● **EXTRAIT DU DOCUMENT**
★ ★ ★
En effet, la loi n° 2008/001 du 14 avril 2008 modifiant et complétant certaines dispositions de la loi n° 96/06 du 18 janvier 1996 portant révision de la constitution du 02 juin 1972, dispose en son article 67 (nouveau) qu’ « au cas où la mise en place du Sénat intervient avant celle des régions, le collège électoral pour l’élection des Sénateurs est composé exclusivement des conseillers municipaux »
La convocation du corps électoral en vue des sénatoriales procède d’un simple calcul politicien. Conscient du fait que le Rassemblement démocratique du peuple camerounais (Rdpc) contrôle la majorité des communes, donc qu’il dispose le maximum des conseillers municipaux, Paul Biya est sûr et certain qu’il aura la majorité absolue au Sénat. La victoire du Rdpc aux sénatoriales est d’autant plus certaine que lors des précédentes consultations électorales, le parti au pouvoir ou proche du pouvoir, c’est selon, s’était présenté seul dans environ 80 circonscriptions électorales. Paul Biya ne pouvait pas prendre le risque d’organiser les élections des Sénateurs après les législatives et les municipales, simplement parce qu’il n’était pas sûr que son parti remportera la majorité absolue lors desdites consultations locales.
En convoquant le collège électoral, le président de la République indique clairement, non seulement qu’il n’est pas prêt à lâcher une parcelle de pouvoir aux forces progressistes et à l’opposition ou ce qui en tient lieu, mais qu’il prend conscience du fait que la fin de son règne s’approche inexorablement. C’est la raison pour laquelle il met tout en œuvre pour contrôler tous les leviers du pouvoir, notamment le Sénat. Une façon pour lui d’assurer ses arrières.
Faut-il le rappeler, c’est le président du Sénat qui remplace le président de la République en cas de vacance au sommet de l'Etat, conformément à l’article 4 (nouveau) de la loi suscitée qui dispose: «En cas de vacance de la Présidence de la République pour cause de décès, de démission ou d’empêchement définitif constaté par le Conseil Constitutionnel, le scrutin pour l’élection du nouveau Président de la République doit impérativement avoir lieu vingt (20) jours au moins et cent vingt (120) jours au plus après l’ouverture de la vacance.
L’intérim du Président de la République est exercé de plein droit, jusqu’à l’élection du nouveau Président de la République, par le Président du Sénat. Et si ce dernier est, à son tour empêché, par son suppléant suivant l’ordre de préséance du Sénat.
★ ★ ★
(Entrées de données enregistrées)

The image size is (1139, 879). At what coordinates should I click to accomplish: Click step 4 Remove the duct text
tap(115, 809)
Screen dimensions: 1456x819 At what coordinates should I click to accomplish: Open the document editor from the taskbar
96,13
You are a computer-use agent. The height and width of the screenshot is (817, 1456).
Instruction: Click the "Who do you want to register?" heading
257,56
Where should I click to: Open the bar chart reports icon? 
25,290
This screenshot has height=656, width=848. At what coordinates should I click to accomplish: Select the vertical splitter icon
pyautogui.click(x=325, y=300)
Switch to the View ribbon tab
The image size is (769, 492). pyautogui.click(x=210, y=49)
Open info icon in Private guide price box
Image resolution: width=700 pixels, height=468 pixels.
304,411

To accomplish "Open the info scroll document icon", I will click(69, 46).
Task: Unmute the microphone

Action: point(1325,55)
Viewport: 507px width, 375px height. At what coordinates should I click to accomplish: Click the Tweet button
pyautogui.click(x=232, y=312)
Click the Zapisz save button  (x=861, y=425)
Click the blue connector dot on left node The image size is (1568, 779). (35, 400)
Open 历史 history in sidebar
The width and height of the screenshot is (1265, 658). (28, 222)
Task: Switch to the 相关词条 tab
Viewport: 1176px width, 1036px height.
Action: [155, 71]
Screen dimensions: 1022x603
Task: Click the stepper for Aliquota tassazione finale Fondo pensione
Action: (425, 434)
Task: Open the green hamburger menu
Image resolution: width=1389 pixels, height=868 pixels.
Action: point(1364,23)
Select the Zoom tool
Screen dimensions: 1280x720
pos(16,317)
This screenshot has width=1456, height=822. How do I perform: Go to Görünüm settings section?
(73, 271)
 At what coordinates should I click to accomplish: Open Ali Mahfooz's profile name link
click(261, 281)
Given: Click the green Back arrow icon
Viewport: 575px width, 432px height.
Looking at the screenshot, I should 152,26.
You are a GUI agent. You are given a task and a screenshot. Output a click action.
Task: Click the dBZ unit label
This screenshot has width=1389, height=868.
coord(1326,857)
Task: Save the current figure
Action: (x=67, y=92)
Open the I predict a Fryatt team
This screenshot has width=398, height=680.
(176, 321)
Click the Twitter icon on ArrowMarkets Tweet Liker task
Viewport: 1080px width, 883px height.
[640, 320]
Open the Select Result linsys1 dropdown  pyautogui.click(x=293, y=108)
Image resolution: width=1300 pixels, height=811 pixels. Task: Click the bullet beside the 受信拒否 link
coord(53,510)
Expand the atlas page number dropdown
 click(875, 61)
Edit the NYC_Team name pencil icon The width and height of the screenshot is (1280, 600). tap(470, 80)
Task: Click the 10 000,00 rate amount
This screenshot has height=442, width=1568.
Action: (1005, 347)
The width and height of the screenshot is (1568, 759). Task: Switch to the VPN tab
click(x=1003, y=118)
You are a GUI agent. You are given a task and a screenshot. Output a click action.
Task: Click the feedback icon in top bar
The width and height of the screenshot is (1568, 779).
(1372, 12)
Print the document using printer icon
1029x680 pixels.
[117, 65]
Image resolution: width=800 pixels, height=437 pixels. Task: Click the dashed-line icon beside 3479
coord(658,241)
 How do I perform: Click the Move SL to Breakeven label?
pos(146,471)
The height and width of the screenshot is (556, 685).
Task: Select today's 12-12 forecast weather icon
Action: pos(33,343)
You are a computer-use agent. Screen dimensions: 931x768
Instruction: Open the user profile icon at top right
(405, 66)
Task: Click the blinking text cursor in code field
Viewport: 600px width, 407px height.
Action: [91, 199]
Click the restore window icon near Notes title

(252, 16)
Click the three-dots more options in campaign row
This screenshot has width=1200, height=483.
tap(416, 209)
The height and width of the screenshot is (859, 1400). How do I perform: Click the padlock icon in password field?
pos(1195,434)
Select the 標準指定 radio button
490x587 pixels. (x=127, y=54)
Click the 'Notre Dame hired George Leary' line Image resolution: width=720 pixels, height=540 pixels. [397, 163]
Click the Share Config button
★ ★ ★
● **À FAIRE**
**a.** D'après le texte sur les sénatoriales, pourquoi Paul Biya est-il sûr que son parti aura la majorité absolue au Sénat ? Répondez en une à trois phrases.
**b.** Répondez à ces questions sur le texte sur les sénatoriales :
(i) Quel article de la loi n° 2008/001 prévoit que seuls les conseillers municipaux élisent les sénateurs si le Sénat est mis en place avant les régions ?
(ii) Dans environ combien de circonscriptions le parti au pouvoir s'était-il présenté seul lors des précédentes élections ?
(iii) En cas de vacance de la Présidence, dans quel délai l'élection du nouveau Président doit-elle avoir lieu ?
**c.** Relevez toutes les causes de vacance de la Présidence de la République citées dans le texte sur les sénatoriales.
Ces entrées viennent d'une autre source.

● **RÉSULTATS PAR TÂCHE**
**a.** Le Sénat est mis en place avant les régions, donc seuls les conseillers municipaux votent pour élire les sénateurs. Or le Rdpc contrôle la majorité des communes et compte donc le plus de conseillers municipaux.

**b.**
(i) L'article 67 (nouveau).
(ii) Environ 80.
(iii) Au moins vingt (20) jours et au plus cent vingt (120) jours après l'ouverture de la vacance.

**c.**
- le décès
- la démission
- l'empêchement définitif constaté par le Conseil constitutionnel